↓
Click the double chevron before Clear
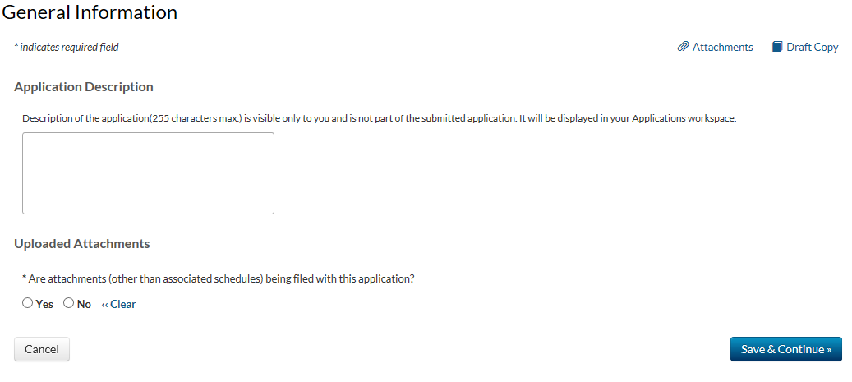This screenshot has height=382, width=852. [104, 304]
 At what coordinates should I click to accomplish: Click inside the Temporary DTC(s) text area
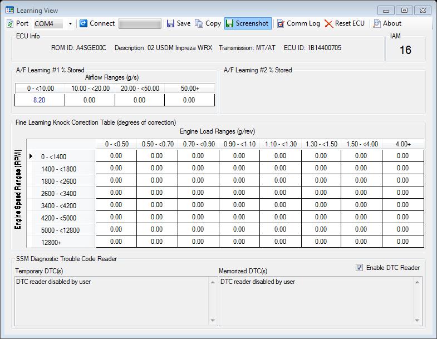click(111, 301)
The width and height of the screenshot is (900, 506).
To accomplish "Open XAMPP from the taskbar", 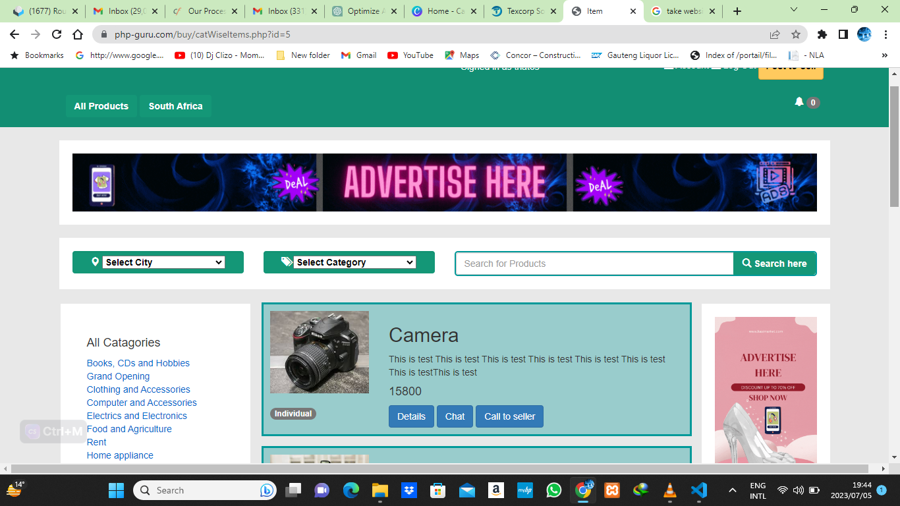I will [611, 490].
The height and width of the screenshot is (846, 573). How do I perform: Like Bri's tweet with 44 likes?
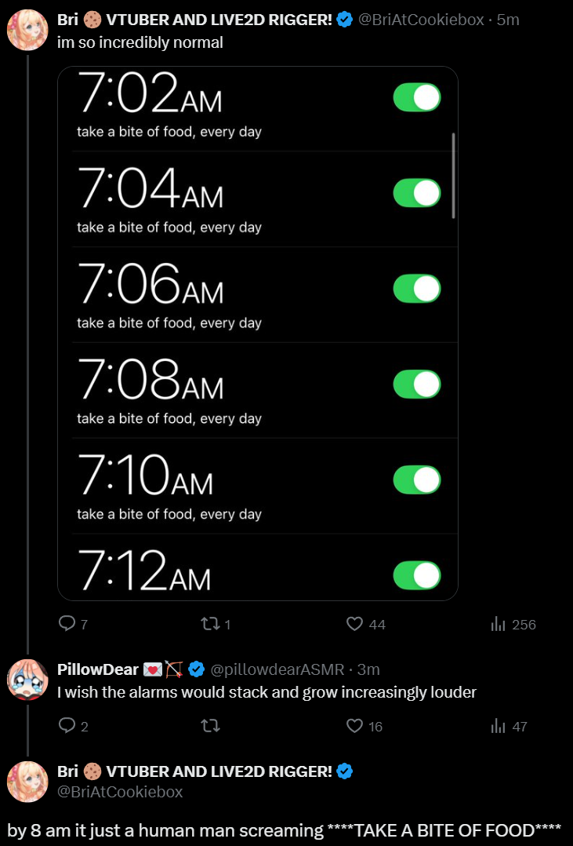point(365,624)
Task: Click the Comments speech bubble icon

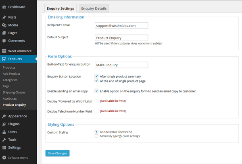Action: coord(4,41)
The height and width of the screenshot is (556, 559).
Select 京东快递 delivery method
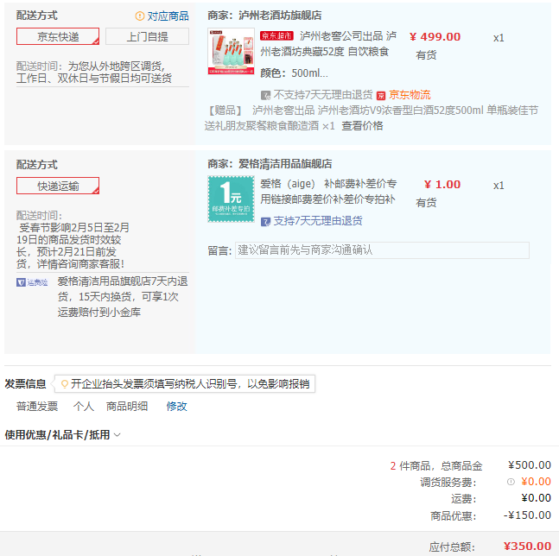coord(58,36)
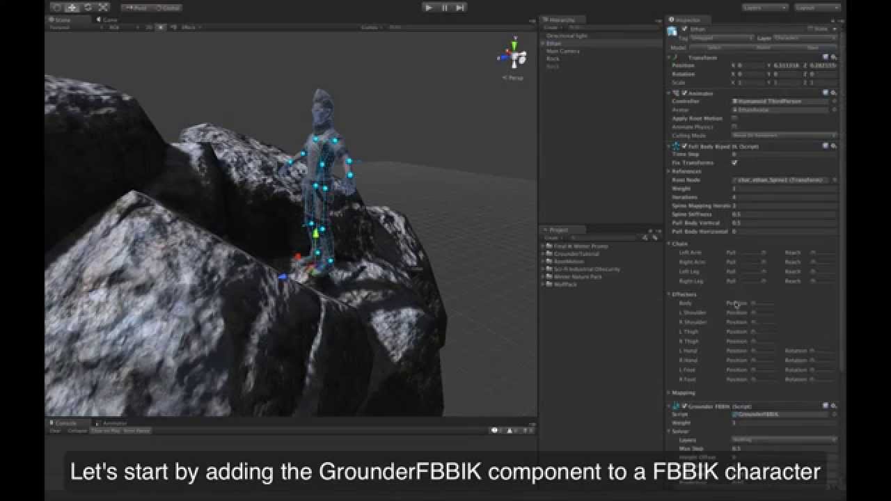Select the Hand (pan) tool

(57, 7)
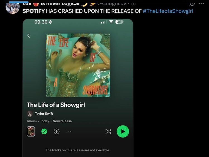Image resolution: width=209 pixels, height=157 pixels.
Task: Tap the back chevron in Spotify
Action: [28, 36]
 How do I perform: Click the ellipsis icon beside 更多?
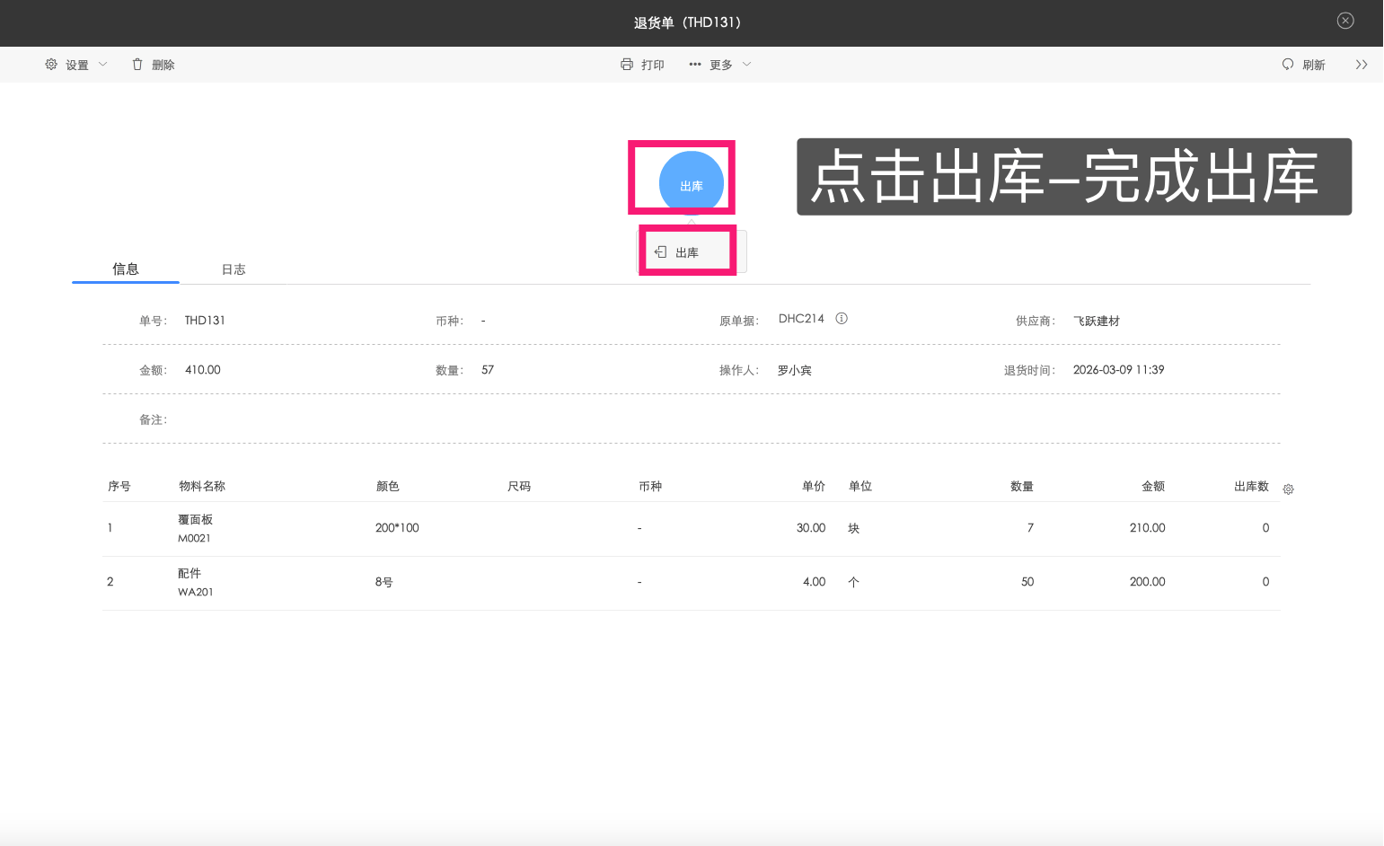click(694, 64)
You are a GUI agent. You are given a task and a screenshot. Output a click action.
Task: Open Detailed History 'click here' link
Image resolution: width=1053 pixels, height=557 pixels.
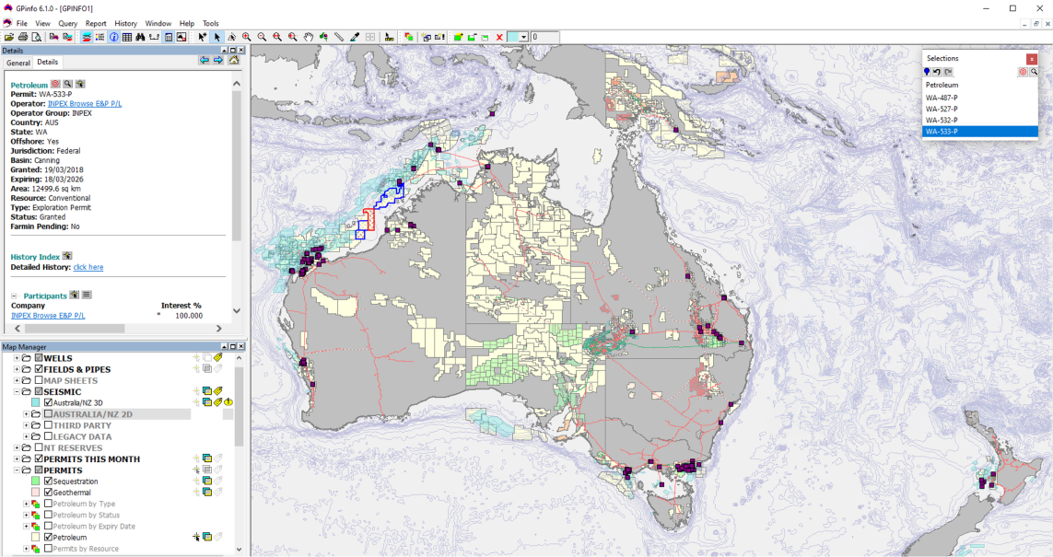(88, 267)
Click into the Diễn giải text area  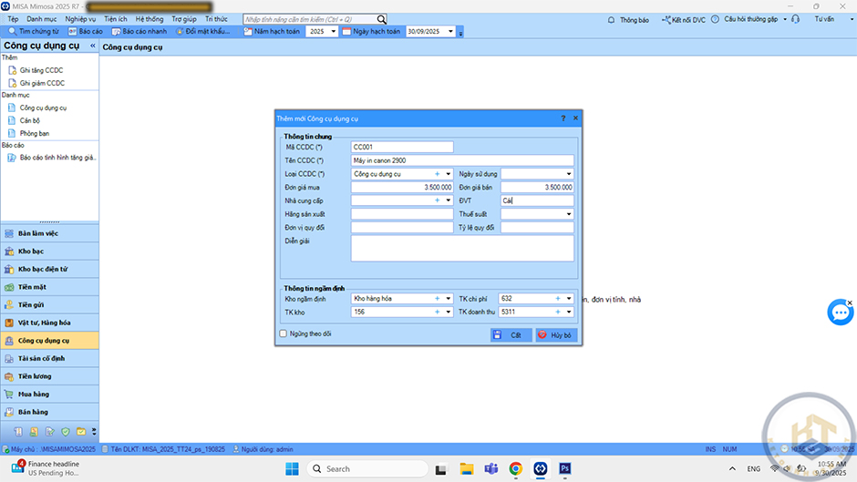coord(461,248)
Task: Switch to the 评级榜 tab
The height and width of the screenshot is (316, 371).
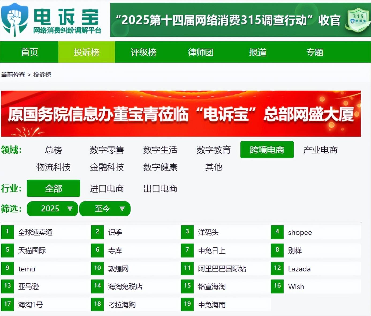Action: (x=143, y=52)
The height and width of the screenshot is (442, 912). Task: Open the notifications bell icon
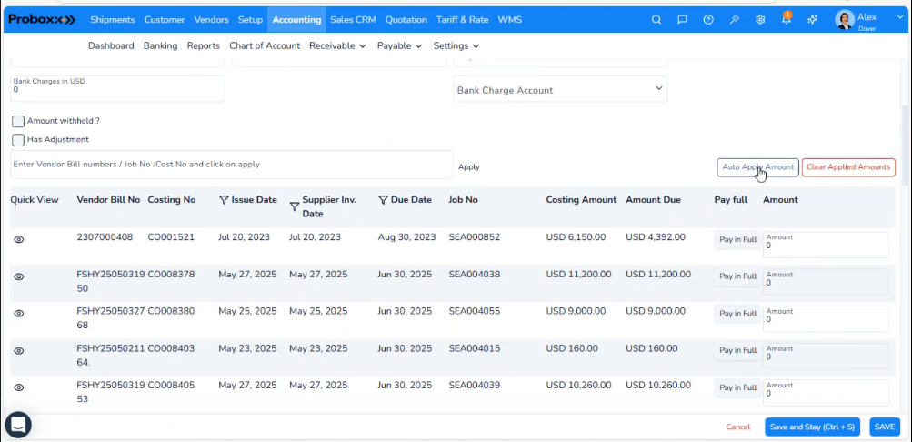click(x=786, y=20)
↑
> _What to produce_: Without the pictures, repeat the line with "The height and width of the screenshot is (442, 912)." and every line after it to the end of the listing, and nothing else.

> _Response to this task_:
The height and width of the screenshot is (442, 912). Task: Open the notifications bell icon
click(x=786, y=20)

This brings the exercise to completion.